Side-channel attacks have always been high on the list of security threats for both practitioners and academics. If you are interested in looking at the subject closer, there is a very interesting academic article by R. Spreitzer et al. that came out in December of 2017 proposing a new classification of side channel attacks:
The rekindled interest in side channel attacks is partially due to the broad use of mobile applications with always-on connectivity. Multiple radio devices on the motherboard, such as WiFi and Bluetooth, have created additional risks for side-channel attacks.
Two other recent scary examples are the infamous Specter and Meltdown exploits. Through no fault of the application logic, apps are being compromised because of the way speculative execution works in the processor! Basically, the CPU does it first and checks if it was the right thing to do later. While these issues are not classically side channel, they are artifacts of a shared environment and are not that different from exploits associated with multiple processes sharing the same L2 cache on the processor motherboard.
One can argue that all those issues are low level and should be taken care of by the system designers. Not true!
Let’s take a look at server level side-channel attacks.
Even though a browser is aware that different sides are independent and that the information should not be shared across different tabs — it can’t always help it.
Some information has to be shared by all the apps in the browser — for example, the change in memory consumption. One interesting aspect is timing. If you know the application structure (and its interface was designed as responsive), you can figure out what frame the user has requested simply by monitoring the timing and the duration of redraw requests.
Check out some excellent examples in this whitepaper:
Another way to access information that doesn’t belong to you is to look at the corner cases and case frequencies. Remember the “the” and “is” frequencies we talked about earlier? Now imagine the user is trying to select their doctor’s last name from a drop-down list in a hospital app.
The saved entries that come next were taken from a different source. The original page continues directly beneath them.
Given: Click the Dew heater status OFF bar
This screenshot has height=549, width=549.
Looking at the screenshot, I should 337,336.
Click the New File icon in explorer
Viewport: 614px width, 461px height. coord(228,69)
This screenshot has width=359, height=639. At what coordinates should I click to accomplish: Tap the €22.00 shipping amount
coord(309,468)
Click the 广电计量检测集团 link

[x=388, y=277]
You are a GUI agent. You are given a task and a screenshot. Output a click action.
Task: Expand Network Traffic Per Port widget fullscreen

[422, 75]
If the user types “Jo,” a long possible list will be returned; if he types “Zy,” the list will be much shorter. Good encryption or not, after not very long, the malicious monitor will be able to derive information about the doctor’s name.
In another example, the same researchers looked at an actual tax application and found a set of questions that were only asked if your income was between $110K and $150K, just from following the application logic. Better read this fascinating article for yourself:
Side-Channel Leaks in Web Applications: A Reality Today, a Challenge Tomorrow by Shuo Chen et al.: <https://www.informatics.indiana.edu/xw7/papers/chen2010side.pdf>
Yet another class of widespread exploits are based on on timing techniques. Time-based techniques such as sleep/delay/gp_sleep calls or heavy queries are frequently the basis of ISQL injections that are designated as an A1 risk according to OWASP Top-10 2017.
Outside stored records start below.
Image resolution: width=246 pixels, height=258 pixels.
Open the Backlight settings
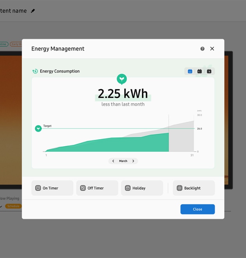pyautogui.click(x=194, y=188)
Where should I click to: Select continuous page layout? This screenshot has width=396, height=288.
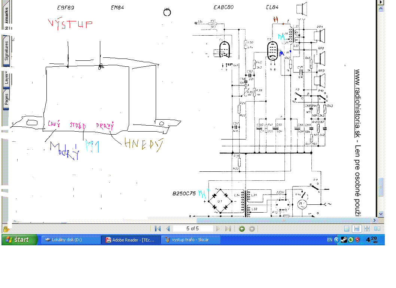357,228
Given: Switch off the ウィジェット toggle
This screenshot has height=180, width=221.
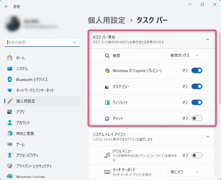Looking at the screenshot, I should tap(197, 103).
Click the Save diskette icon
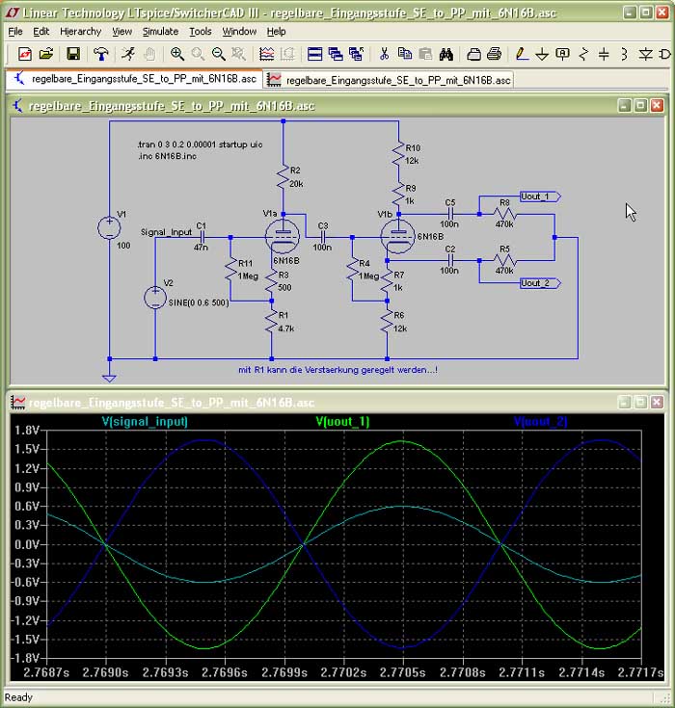This screenshot has width=675, height=708. tap(73, 54)
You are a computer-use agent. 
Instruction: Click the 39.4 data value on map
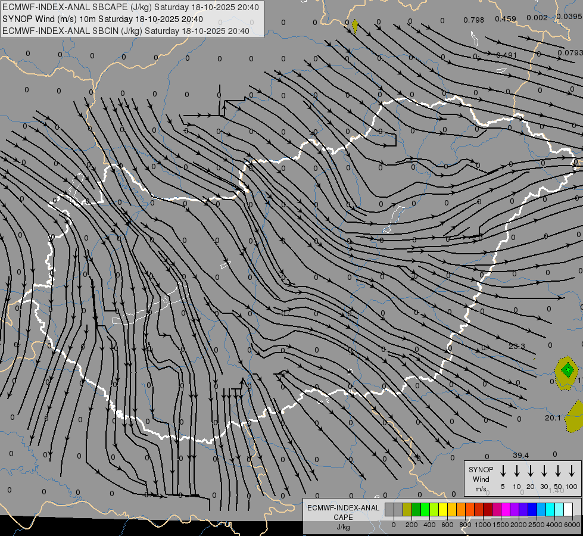point(520,456)
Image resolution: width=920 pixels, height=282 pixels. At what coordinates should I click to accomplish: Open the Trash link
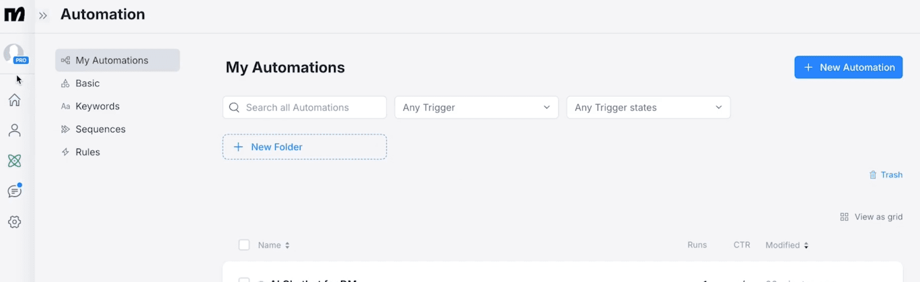(x=886, y=175)
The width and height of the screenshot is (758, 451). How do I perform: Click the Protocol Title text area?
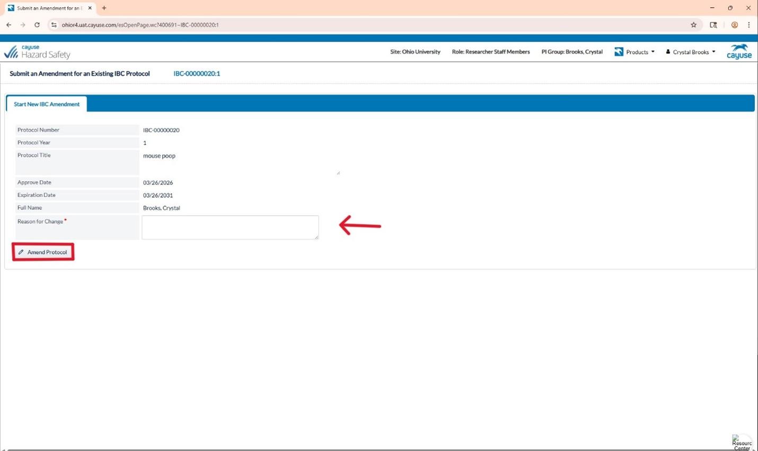240,162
Injection is a good example of a side channel attack when an attacker receives information from the database by guessing it byte by byte and proving the guesses by matching them to the time of the query evaluation. This pretty old and powerful technique allows them to steal data even if no other methods are available. Chema Alonso et al. presented this approach at DefCon 2016:
“The effective solutions to the side-channel problem have to be application-specific, relying on an in-depth understanding of the application being protected.”
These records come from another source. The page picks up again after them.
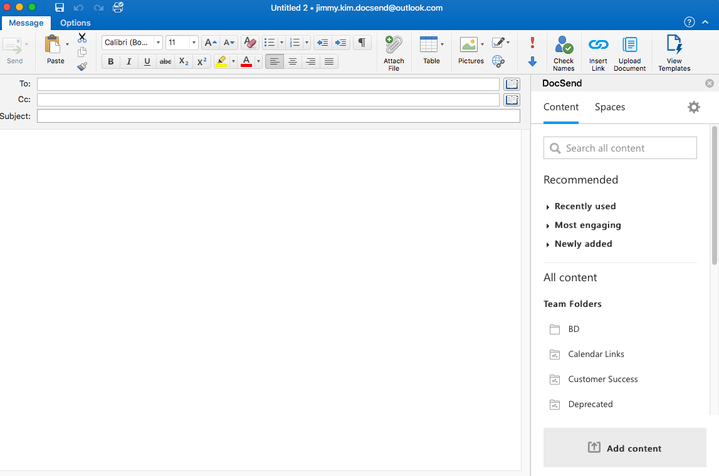Open the Calendar Links team folder
This screenshot has width=719, height=476.
click(x=596, y=354)
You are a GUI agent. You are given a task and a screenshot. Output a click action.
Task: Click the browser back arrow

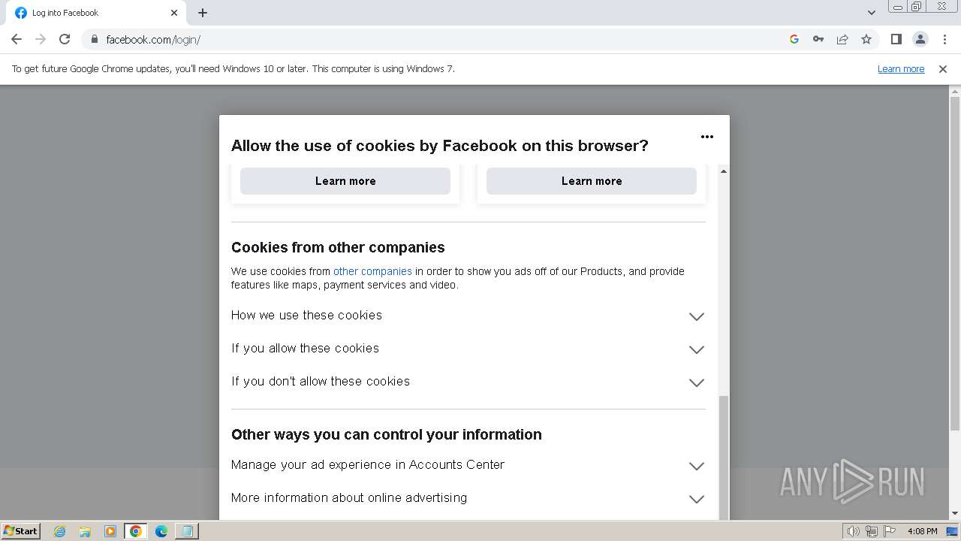click(x=17, y=39)
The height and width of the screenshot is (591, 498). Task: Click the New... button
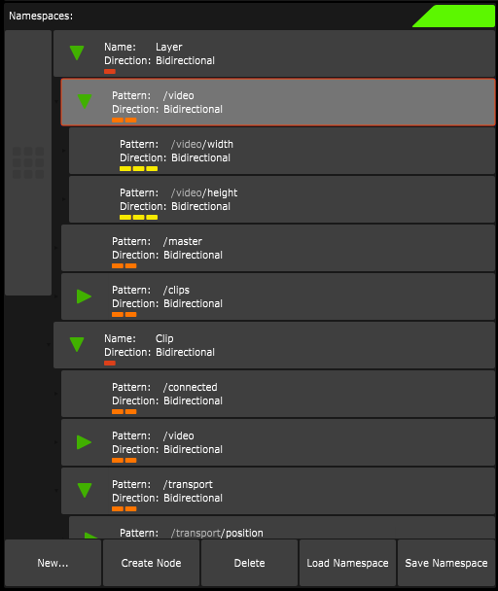(53, 563)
Hope is never lost! There are three strategies you can employ. Some common side channel issues on popular platforms and applications are known, and patches are offered for system libraries. For example, the SSH input timing attack is mitigated with the introduction of random noise packets, the Intel Specter bug is mitigated with patches to Windows and Linux OS, and so on. Secondly, design-time application-specific mitigation is a good SDL practice. For instance, the issue with returned lists of different sizes can be mitigated with a reasonable padding policy. Last but not least, especially for web applications, operationally monitoring an application for suspicious client behavior should prevent both information leakage and possible exploits based on it. Timing-dependent attacks would not pass through a behavioral-aware WAF, so that is another good mitigation strategy.